ComparableResults_df = pd.DataFrame({"LINEAR":[df_linreg_rmse],"RIDGE":[df_ridreg_rmse],"RIDGE TUNED":[df_ridge_tuned_rmse],
                             "LASSO":[df_lasreg_rmse],"LASSO TUNED":[df_lasso_tuned_rmse], 
                             "ELASTIC NET":[df_enet_rmse], "ELASTIC NET TUNED":[df_enet_tuned_rmse],
                             "KNN":[df_knn_rmse], "KNN TUNED":[df_knn_tuned_rmse],
                             "SVR":[df_svr_rmse], "SVR TUNED":[df_svr_tuned_rmse],
                             "MLP":[df_mlp_rmse], "MLP TUNED":[df_mlp_tuned_rmse],
                             "CART":[df_cart_rmse], "CART TUNED":[df_cart_tuned_rmse],
                             "RF":[df_rf_rmse], "RF TUNED":[df_rf_tuned_rmse],
                             "GBM":[df_gbm_rmse], "GBM TUNED":[df_gbm_tuned_rmse],
                             "XGBOOST":[df_xgb_rmse], "XGBOOST TUNED":[df_xgb_tuned_rmse],
                             "LightGBM":[df_lgbm_rmse], "LightGBM TUNED":[df_lgbm_tuned_rmse],
                             "CatBoost":[df_catb_rmse], "CatBoost TUNED":[df_catb_tuned_rmse]})

ComparableResults_df


In [None]:
ComparableResults_df.min(axis = 1, skipna = True)

In [None]:
ComparableResults_df.idxmin(axis=1)

In [None]:
ComparableResults_df.T



## Results and Conclusion 



In this project, thirteen different machine learning models were employed to predict salary of any US Major Baseball League player.

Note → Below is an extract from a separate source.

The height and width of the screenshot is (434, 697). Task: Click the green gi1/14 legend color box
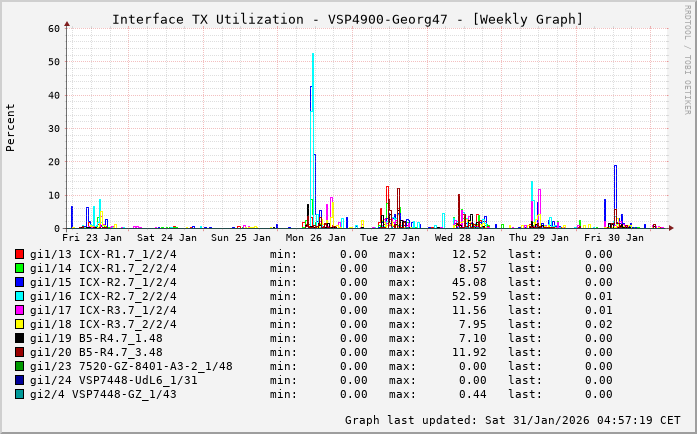coord(20,269)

By using Linear Regression, Ridge Regression, Lasso Regression, ElasticNet Regression,  KNN (K-Nearest Neighbors), SVR (Support Vector Regression), MLP (Multilayer Perceptron), CART (Classification and Regression Trees), Random Forests, GBM (Gradient Boosting Machines), XGBoost (Extreme Gradient Boosting), LightGBM, and CatBoost (Category Boosting) Machine Learning Models the root mean squared errors (RMSE) values were calculated. The RMSE is a measure of the average deviation of the estimates from the observed values. Then, the RMSE values were tried to be decreased with the help of hyperparameter optimizations. All of the base models were tuned. The results showed that in both the base and the tuned model, the lowest RMSE value (258.901978 and 240.560824) obtained from the CatBoost (Category Boosting) Machine Learning model. The best Machine Learning model became tuned CatBoost model with its RMSE value of 240.560824. This error score is quite far away from the mean of predicted value (539.2295992217898).
In sum, analyses and predictions results explicitly revealed that tuned CatBoost (Category Boosting) Machine Learning model is the best model to predict a US Baseball Major League player's salary.